Limited IAM Permissions for Savings Analysis

To perform our Savings Analysis, we require read-only API permissions on your AWS management account. We're firm believers in the security principle of least privilege, so our permission set includes the minimum amount of access we need to run our analysis and nothing more.

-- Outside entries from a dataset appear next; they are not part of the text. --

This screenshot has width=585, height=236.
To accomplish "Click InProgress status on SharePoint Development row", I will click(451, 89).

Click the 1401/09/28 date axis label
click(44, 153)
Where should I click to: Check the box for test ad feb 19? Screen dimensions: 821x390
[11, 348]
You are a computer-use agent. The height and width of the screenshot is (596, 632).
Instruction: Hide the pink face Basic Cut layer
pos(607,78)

These permissions allow us to:

  • Access Cost Explorer data
  • Understand Organizations metadata and AWS account structure
  • Verify our permissions are applied correctly

The actual IAM policy is:

{
    "Version": "2012-10-17",
    "Statement": [{
            "Effect": "Allow",
            "Action": [
              "ce:GetCostAndUsage",
              "ce:GetDimensionValues",
                "ce:GetReservationCoverage",
                "ce:GetReservationUtilization",
                "ce:GetSavingsPlansCoverage",
                "ce:GetSavingsPlansUtilization",
                "ce:GetSavingsPlansUtilizationDetails",
                "organizations:DescribeOrganization",
              "organizations:ListAccounts"
            ],
            "Resource": [
                "*"
            ]
        },
        {
            "Effect": "Allow",
            "Action": [
                "iam:GetRolePolicy",
                "iam:ListRolePolicies",
                "iam:SimulatePrincipalPolicy"
            ],
            "Resource": [
              "arn:aws:iam::<aws_account_number>:role/ProsperOps"
            ]
        }
    ]
}

Note: <aws_account_number> will automatically be replaced with your account number during our Onboarding process in the ProsperOps Console.